3. Selon la jurisprudence, il existe une obligation pour l'autorité administrative de se saisir d'une demande de réexamen dans deux cas : lorsque les circonstances sont modifiées dans une mesure notable depuis que la décision en cause a été prise et lorsque le demandeur s'appuie sur des faits ou des moyens de preuves importants qu'il ne connaissait pas avant cette décision ou dont il n'avait pas alors la faculté - juridiquement de fait - ou un motif suffisant de s'en prévaloir (ATF 124 II 1 consid. 3.1; 120 Ib 42 consid. 2b; 113 Ia 146 consid. 3a). Lorsque l'autorité saisie d'une demande de réexamen refuse, comme ici, d'entrer en matière, un recours ne peut porter que sur le bien-fondé de ce refus.

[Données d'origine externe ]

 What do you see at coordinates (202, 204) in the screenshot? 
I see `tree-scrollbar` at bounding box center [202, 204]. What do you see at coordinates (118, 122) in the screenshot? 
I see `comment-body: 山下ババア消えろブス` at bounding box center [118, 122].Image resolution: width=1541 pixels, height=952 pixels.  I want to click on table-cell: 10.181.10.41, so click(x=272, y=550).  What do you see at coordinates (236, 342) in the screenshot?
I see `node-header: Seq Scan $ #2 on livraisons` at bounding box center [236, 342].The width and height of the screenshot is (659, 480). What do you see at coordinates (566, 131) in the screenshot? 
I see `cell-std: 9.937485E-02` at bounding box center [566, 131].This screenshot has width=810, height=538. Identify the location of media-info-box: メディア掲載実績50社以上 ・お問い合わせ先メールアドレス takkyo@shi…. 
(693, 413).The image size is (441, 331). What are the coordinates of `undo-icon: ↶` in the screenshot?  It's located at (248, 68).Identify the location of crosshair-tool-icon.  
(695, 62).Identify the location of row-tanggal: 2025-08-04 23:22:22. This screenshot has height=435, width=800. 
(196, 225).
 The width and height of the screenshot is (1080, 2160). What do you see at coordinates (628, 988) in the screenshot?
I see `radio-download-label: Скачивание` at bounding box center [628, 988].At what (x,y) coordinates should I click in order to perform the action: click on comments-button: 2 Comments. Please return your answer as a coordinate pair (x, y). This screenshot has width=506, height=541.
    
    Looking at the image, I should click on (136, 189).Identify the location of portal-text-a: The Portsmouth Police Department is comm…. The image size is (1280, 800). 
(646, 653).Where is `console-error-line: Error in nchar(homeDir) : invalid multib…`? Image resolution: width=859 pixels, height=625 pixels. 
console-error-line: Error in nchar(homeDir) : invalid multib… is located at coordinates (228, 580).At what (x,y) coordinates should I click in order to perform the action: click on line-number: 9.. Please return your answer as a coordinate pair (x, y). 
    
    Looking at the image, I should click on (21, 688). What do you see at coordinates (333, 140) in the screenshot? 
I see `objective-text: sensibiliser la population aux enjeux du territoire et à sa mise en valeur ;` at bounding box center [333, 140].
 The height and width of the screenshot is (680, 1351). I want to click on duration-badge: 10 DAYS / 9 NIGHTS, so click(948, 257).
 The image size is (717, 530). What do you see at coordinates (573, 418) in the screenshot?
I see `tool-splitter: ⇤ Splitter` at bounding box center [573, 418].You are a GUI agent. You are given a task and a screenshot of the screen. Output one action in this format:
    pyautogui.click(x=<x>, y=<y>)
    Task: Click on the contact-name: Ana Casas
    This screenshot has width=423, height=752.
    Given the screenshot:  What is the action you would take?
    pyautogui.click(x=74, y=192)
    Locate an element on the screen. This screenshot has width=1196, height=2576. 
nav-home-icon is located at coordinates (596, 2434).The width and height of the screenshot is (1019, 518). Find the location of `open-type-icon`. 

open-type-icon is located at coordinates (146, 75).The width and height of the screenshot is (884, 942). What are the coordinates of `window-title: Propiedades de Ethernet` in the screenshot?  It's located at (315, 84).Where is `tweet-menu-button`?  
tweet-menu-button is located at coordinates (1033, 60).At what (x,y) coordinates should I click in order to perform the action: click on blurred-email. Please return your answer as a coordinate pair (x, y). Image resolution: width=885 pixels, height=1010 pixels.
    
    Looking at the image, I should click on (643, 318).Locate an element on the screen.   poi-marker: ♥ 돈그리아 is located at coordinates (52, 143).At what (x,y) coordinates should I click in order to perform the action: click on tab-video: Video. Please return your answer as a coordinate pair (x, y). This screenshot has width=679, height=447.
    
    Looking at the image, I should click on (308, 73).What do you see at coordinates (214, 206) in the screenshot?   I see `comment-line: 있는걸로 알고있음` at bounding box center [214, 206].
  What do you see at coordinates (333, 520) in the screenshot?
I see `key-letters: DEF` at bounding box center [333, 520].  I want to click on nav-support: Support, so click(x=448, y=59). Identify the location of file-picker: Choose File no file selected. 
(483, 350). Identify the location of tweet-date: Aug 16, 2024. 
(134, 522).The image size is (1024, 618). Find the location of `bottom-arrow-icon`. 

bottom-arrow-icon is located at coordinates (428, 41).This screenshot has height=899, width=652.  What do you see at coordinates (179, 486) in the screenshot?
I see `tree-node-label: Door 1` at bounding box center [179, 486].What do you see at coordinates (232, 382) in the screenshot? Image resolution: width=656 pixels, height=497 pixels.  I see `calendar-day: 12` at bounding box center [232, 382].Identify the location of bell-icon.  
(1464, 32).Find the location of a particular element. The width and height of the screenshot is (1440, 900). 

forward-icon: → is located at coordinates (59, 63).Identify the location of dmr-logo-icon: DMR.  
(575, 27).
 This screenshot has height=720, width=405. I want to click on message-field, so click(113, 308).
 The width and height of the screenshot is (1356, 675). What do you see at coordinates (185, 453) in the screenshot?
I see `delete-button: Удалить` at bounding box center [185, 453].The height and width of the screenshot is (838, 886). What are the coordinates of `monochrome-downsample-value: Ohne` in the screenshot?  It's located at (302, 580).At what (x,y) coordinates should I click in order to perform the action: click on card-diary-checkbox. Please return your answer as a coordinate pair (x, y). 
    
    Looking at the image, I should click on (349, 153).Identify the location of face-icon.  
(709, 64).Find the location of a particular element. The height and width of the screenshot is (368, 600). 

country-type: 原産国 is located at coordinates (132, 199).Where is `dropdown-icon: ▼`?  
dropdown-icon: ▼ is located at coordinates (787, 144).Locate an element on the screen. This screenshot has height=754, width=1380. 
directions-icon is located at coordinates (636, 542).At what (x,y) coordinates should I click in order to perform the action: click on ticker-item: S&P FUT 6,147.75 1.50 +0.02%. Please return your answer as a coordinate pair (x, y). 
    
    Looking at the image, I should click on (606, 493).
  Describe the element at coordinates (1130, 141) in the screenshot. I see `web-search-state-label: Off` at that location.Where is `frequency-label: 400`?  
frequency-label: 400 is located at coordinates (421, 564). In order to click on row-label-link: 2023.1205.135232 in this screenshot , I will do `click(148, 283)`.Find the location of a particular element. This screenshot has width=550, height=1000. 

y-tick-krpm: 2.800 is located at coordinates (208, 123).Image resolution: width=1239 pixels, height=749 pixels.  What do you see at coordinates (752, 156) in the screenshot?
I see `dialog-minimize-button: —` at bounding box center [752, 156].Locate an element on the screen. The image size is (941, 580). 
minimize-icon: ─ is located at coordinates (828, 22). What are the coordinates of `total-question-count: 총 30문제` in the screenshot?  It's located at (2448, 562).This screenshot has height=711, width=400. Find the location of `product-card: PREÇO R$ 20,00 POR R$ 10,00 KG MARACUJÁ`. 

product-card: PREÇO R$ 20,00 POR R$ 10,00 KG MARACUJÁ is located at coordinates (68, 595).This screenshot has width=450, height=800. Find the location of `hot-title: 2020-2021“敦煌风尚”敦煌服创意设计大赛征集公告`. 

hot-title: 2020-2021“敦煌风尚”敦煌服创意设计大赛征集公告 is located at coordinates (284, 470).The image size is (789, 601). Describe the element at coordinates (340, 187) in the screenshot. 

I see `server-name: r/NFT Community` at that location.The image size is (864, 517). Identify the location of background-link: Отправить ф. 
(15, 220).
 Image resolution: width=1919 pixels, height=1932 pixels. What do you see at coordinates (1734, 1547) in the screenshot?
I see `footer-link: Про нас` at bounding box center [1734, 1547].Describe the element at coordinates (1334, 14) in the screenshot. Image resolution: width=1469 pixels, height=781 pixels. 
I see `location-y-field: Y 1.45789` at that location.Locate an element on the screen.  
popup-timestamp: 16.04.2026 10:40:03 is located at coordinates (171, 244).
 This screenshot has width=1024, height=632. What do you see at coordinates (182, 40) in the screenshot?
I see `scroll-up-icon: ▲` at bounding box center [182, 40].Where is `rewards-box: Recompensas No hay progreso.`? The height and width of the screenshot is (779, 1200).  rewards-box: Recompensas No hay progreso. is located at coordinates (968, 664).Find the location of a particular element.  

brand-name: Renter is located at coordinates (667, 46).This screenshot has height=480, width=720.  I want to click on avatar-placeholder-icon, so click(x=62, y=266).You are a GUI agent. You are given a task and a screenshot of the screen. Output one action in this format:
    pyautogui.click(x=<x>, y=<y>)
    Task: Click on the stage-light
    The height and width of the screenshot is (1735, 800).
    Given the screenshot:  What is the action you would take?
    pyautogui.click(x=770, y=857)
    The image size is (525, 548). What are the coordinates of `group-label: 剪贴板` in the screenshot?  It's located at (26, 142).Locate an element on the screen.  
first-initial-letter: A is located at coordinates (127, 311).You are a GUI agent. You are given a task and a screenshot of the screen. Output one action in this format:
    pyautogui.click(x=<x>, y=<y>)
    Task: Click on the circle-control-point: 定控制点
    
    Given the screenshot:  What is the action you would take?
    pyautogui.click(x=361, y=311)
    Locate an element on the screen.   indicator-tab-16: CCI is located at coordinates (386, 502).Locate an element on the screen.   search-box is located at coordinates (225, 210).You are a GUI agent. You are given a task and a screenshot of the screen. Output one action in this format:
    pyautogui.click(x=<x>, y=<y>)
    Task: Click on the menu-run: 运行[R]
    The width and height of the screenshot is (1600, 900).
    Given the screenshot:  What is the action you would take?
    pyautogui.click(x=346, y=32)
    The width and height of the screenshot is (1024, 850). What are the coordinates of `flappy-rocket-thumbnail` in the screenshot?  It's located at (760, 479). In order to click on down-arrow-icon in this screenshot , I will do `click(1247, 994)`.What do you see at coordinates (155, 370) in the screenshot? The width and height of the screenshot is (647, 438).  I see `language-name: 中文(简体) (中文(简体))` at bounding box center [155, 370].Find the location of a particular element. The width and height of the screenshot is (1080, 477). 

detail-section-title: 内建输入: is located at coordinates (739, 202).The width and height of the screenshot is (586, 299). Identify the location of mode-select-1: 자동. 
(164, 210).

4. En l'espèce, c'est à juste titre que l'autorité intimée a refusé d'entrer en matière sur la demande de réexamen présentée par le recourant. Les circonstances ne se sont pas modifiées de manière significative depuis la décision du SPOP du 4 septembre 2006. Le recourant n'allègue aucun fait nouveau et important au sens de la jurisprudence précitée. Tous les éléments de fait et de droit ici invoqués ont déjà été examinés au cours de la procédure précédente qui a abouti à l'arrêt du 2 novembre 2006 du Tribunal administratif (arrêt qui a été confirmé par le Tribunal fédéral du 7 décembre 2006).
5. Manifestement mal fondé, le présent recours doit être rejeté selon la procédure sommaire de l'art. 35a LJPA. Succombant, le recourant doit supporter un émolument judiciaire. Il n'est pas alloué de dépens.
Par ces motifs
le Tribunal administratif
arrête:
I. Le recours est rejeté et la décision du SPOP du 17 avril 2007 est confirmée.
II. Un émolument judiciaire de 500 (cinq cents) francs est mis à la charge du recourant.
III. Il n'est pas alloué de dépens.
jc/Lausanne, le 6 juin 2007
Le
président:
Le présent arrêt est communiqué aux destinataires de l'avis d'envoi ci-joint ainsi qu'à l'ODM.
Il peut faire l'objet, dans les trente jours suivant sa notification, d'un recours au Tribunal fédéral. Le recours en matière de droit public s'exerce aux conditions des articles 82 ss de la loi du 17 juin 2005 sur le Tribunal fédéral (LTF - RS 173.110), le recours constitutionnel subsidiaire à celles des articles 113 ss LTF. Le mémoire de recours doit être rédigé dans une langue officielle, indiquer les conclusions, les motifs et les moyens de preuve, et être signé. Les motifs doivent exposer succinctement en quoi l’acte attaqué viole le droit. Les pièces invoquées comme moyens de preuve doivent être jointes au mémoire, pour autant qu’elles soient en mains de la partie; il en va de même de la décision attaquée.